Si la liturgia cristiana, es el ejercicio de la función sacerdotal de Jesucristo, el mejor camino, para descubrir su naturaleza, es ver como Jesús, ejercitó su función sacerdotal en su vida y en la muerte. La tarea del sacerdote, es ofrecer oración y sacrificios a Dios (Hebreos 5, 1; 8, 3). Ahora sabemos, que era el Espíritu Santo, que ponía en el corazón del Verbo, hecho carne, el grito Abba, que encierra cada oración. San Lucas, lo indica explícitamente, cuando escribe: En aquella misma hora, Jesús mostro su alegría en el Espíritu Santo y dijo: Te doy alabanza oh Padre, Señor del cielo y de la tierra… (Lucas 10, 21).
La misma ofrenda, de su cuerpo en sacrificio, sobre la cruz, fue, según la Carta a los Hebreos, en un Espíritu eterno (Hebreos 9, 14), o sea, por un impulso del Espíritu Santo.
San Basilio, tiene un texto iluminador:
El camino del conocimiento de Dios, procede del único Espíritu, a través del único Hijo, hasta el único Padre; inversamente, la bondad natural, la santificación según la naturaleza, la dignidad real; se difunden desde el Padre, por medio del Unigénito, hasta el Espíritu.

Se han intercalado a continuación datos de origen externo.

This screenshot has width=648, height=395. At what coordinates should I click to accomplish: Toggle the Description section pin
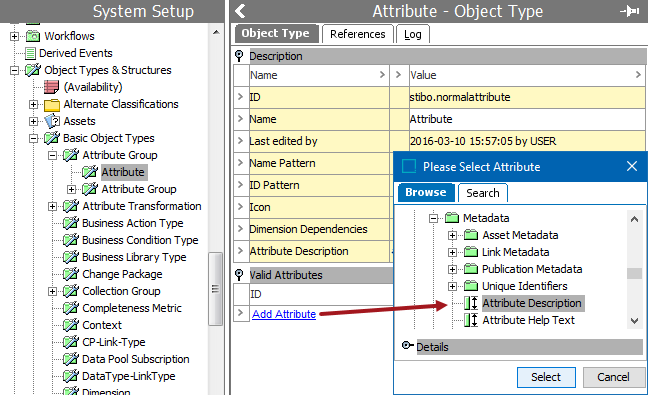click(239, 56)
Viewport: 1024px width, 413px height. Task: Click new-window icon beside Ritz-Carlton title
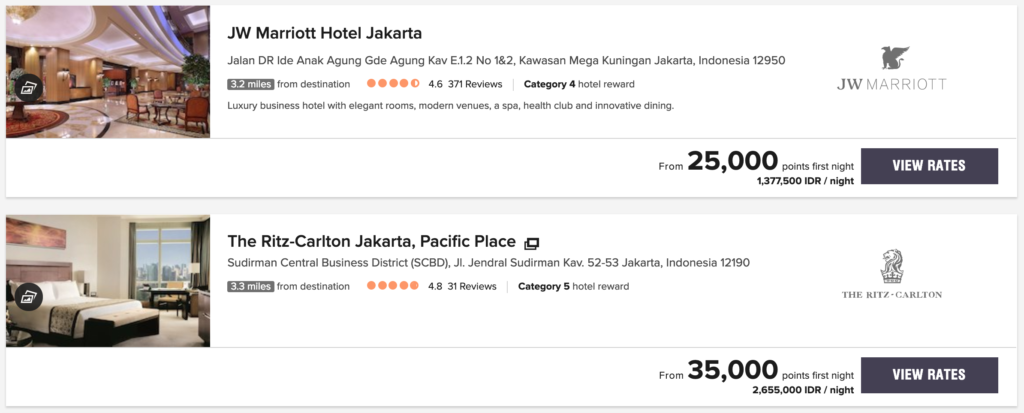coord(532,243)
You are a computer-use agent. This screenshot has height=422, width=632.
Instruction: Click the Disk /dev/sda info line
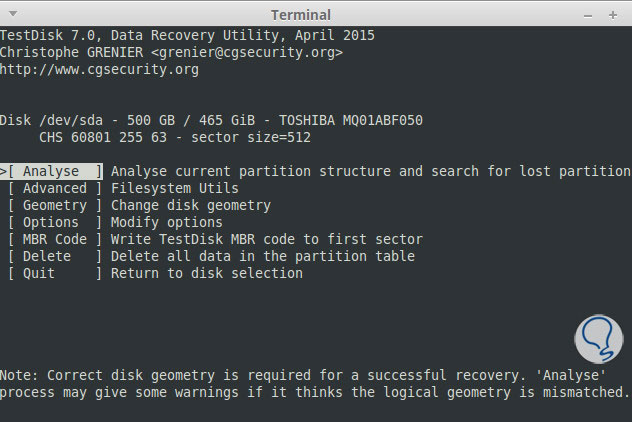[211, 120]
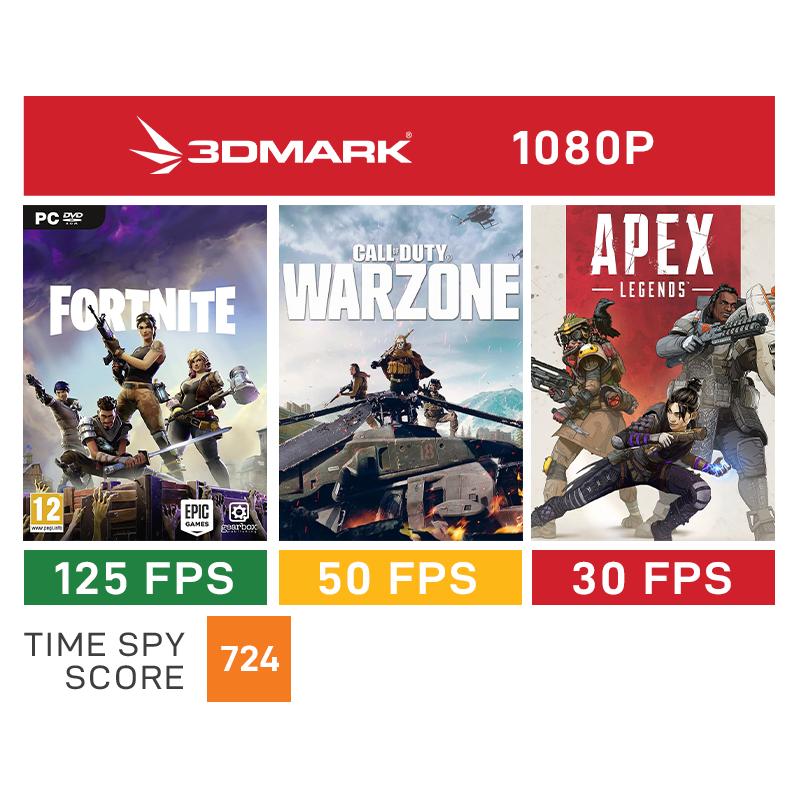Select the red 30 FPS bar

653,578
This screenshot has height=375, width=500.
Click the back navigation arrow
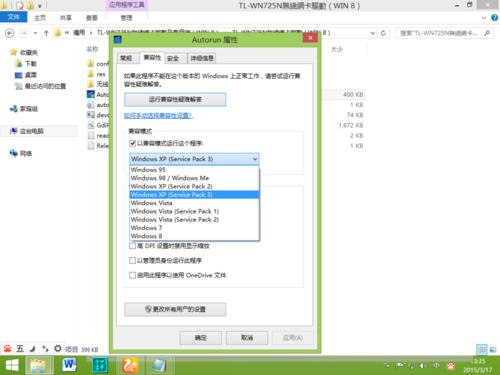(10, 33)
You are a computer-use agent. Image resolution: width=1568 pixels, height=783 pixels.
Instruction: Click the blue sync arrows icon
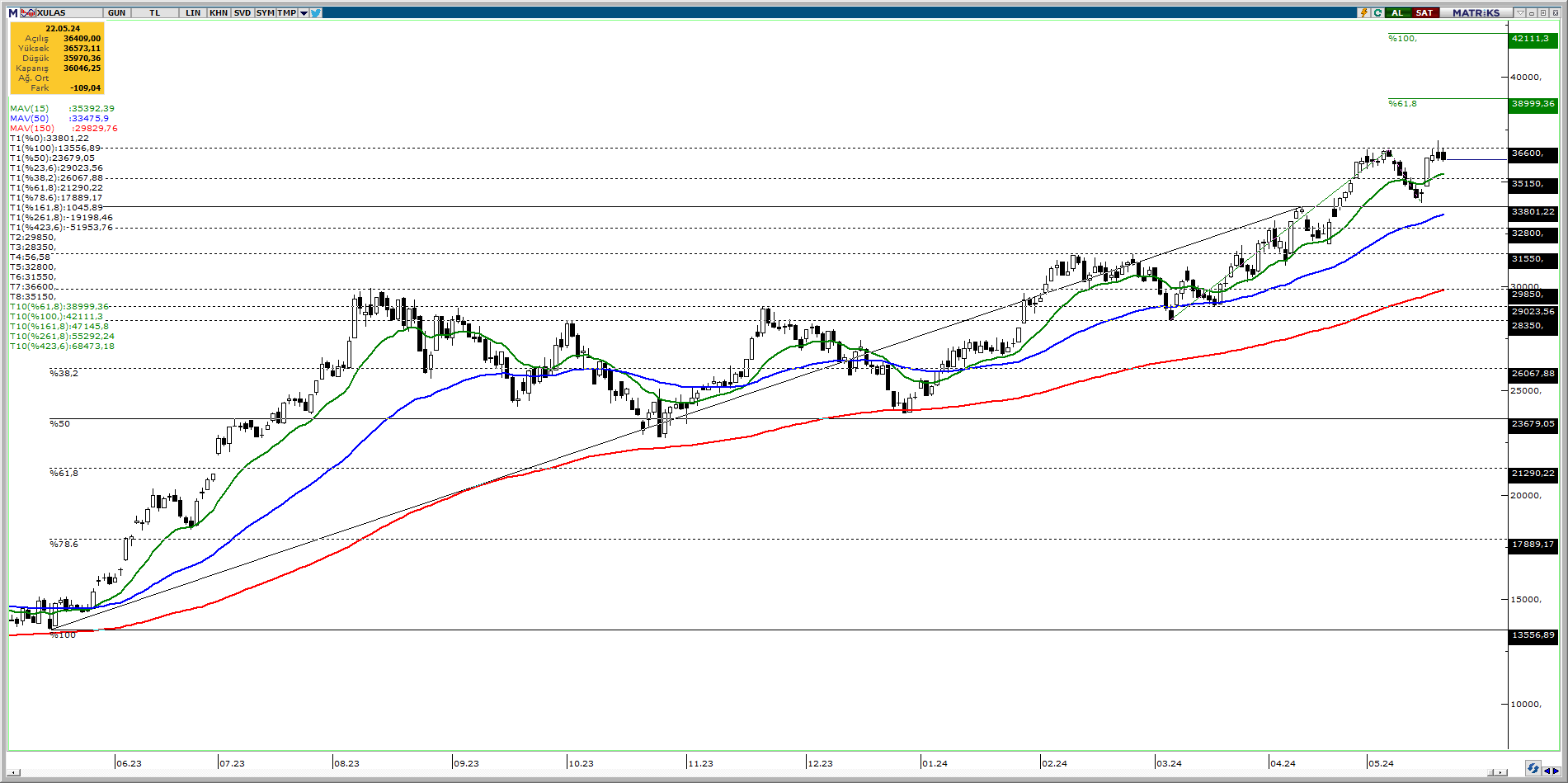[1533, 769]
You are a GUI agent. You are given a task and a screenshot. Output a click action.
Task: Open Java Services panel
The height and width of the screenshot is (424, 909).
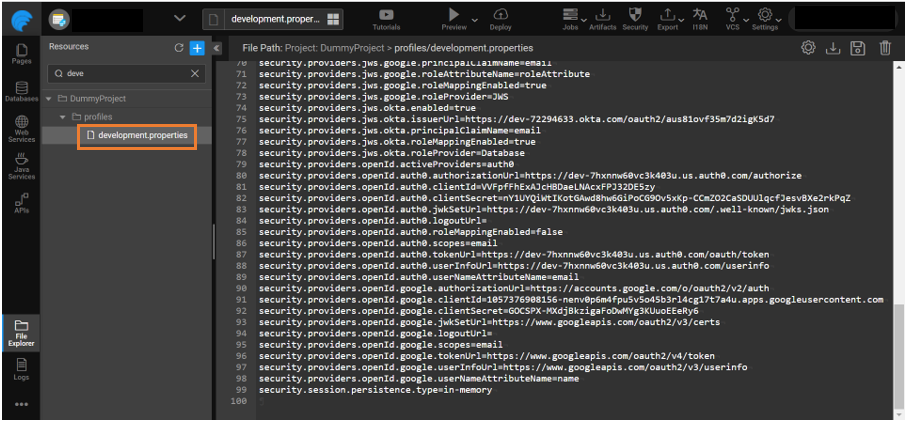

En otras palabras, el orden de la creación, o de la existencia de las criaturas de Dios, parte desde el Padre, pasa a través del Hijo y llega a nosotros en el Espíritu Santo. El orden del conocimiento, de nuestro regreso a Dios, del cual la liturgia es la expresión más alta, sigue el camino inverso: parte desde el Espíritu, pasa a través del Hijo y termina en el Padre. Esta visión descendente y ascendente, de la misión del Espíritu Santo, está presente también, en el mundo latino. El beato Isaac de la Stella (siglo XII), la expresa, en términos muy cercanos a los de San Basilio.
Así como las cosas divinas, bajan hacia nosotros, desde el Padre, por medio del Hijo y en el Espíritu Santo, así las cosas humanas, ascienden al Padre, a través del Hijo, en el Espíritu Santo.
No se trata, por así decir, de apostar por una u otra, de las tres personas de la Trinidad; sino de salvaguardar, el dinamismo trinitario de la liturgia. El silencio sobre el Espíritu Santo, atenúa inevitablemente, el carácter trinitario de la liturgia. Por esto, me parece oportuno, la llamada de atención, que San Juan Pablo II, hacía en la Novo millennio ineunte:
Realizada en nosotros por el Espíritu Santo, nos abre, por Cristo y en Cristo, a la contemplación del rostro del Padre. Aprender, esta lógica trinitaria de la oración cristiana, viviéndola plenamente, ante todo en la liturgia, cumbre y fuente de la vida eclesial, pero también, de la experiencia personal; es el secreto de un cristianismo realmente vital, que no tiene motivos, para temer el futuro, porque vuelve continuamente a las fuentes y se regenera en ellas.